A record 1,093 data breaches were reported in 2016, a jump of 40% compared with the 2015 total of 780 breaches. A total of 36.6 million records were exposed last year, well below the 169 million records exposed in 2015.
Partly the big year-over-year increase is due to better reporting and partly the jump is due to determined efforts by hackers and crooks to steal, or more recently hold for ransom, user data.
The leading type of attacks for the eighth consecutive year were hacking/skimming/phishing attacks, accounting for 55.5% of all data breaches. According to the Identity Theft Resource Center (ITRC), much of the increase came from what are known as CEO spear-fishing attacks that fool corporate executives into revealing confidential employee records.
ITRC chairman and founder Adam Levin noted:
More than half of the breaches reported by the ITRC included the skeleton key to our lives: the Social Security number. This trend, which has accelerated since 2015— when just four breaches exposed over 120 million Social Security numbers to state-sponsored hackers and cyber criminals— represents the point of no return for millions of Americans. While credit and debit card numbers can be changed, SSNs cannot. Therefore, monitoring and damage control become even more important than ever before.

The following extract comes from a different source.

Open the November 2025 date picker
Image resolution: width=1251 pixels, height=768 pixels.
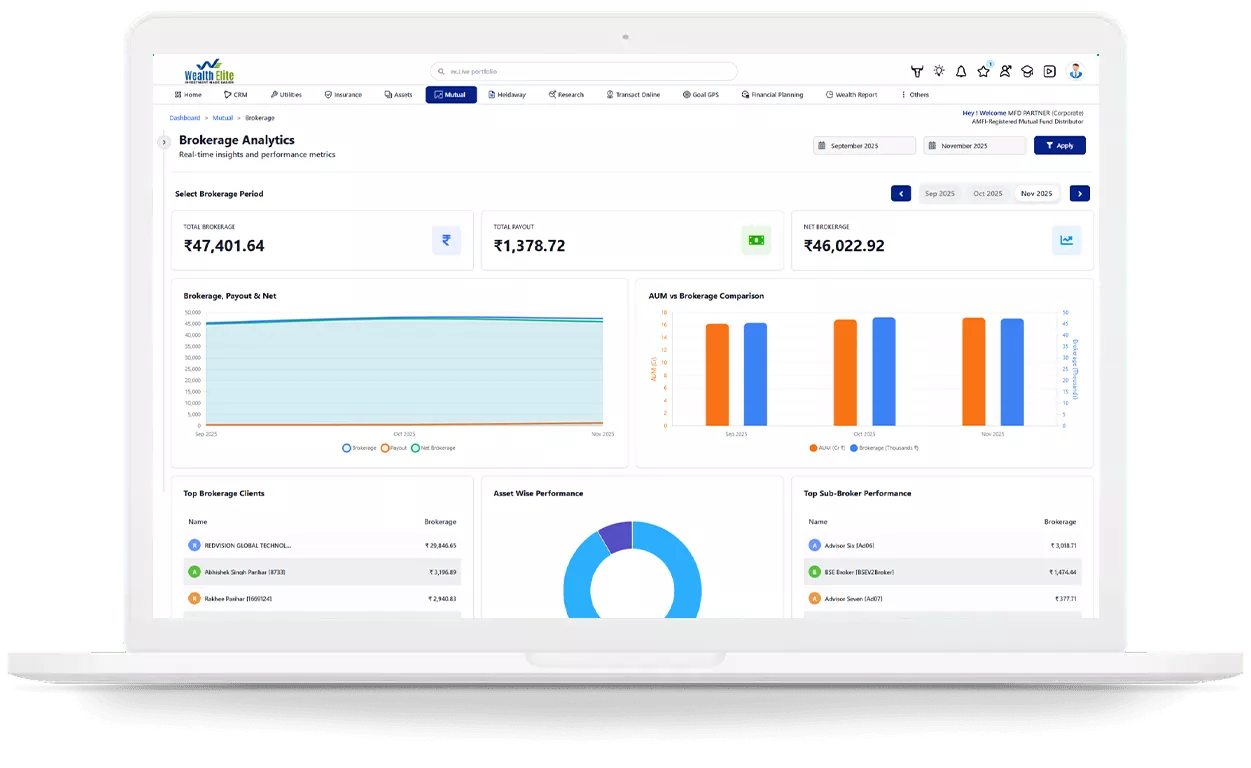pyautogui.click(x=974, y=145)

The final tally on 2016 data breaches shows the following breakdown of the 1,093 breaches by category and records exposed.
The medical/health care sector led all sectors in the number of records compromised in 2016, with 34.4% (376) of all data breaches last year. The number of records exposed in these breaches topped 15.9 million, or about 43.6% of the 2016 total.
The government/military sector suffered 72 data breaches last year, representing about 37.9% of the total number of records exposed and 6.6% of the incidents. Over 13.8 million records were compromised in this sector in 2016.
The business sector accounted for more than 5.6 million exposed records in 495 incidents. That represents 45.3% of the incidents, and 15.5% of the exposed records during 2016.
The number of banking/credit/financial breaches totaled 52 for the year and involved about 72,000 records, some 4.8% of the total number of breaches and about 0.2% of the records exposed.
The educational sector saw 98 data breaches in 2016. The sector accounts for 9% of all breaches for the year and more than 1 million exposed records, about 2.9% of the year’s total.
Since beginning to track data breaches in 2005, ITRC has counted 6,789 breaches through December 13, 2016, involving more than 886 million records.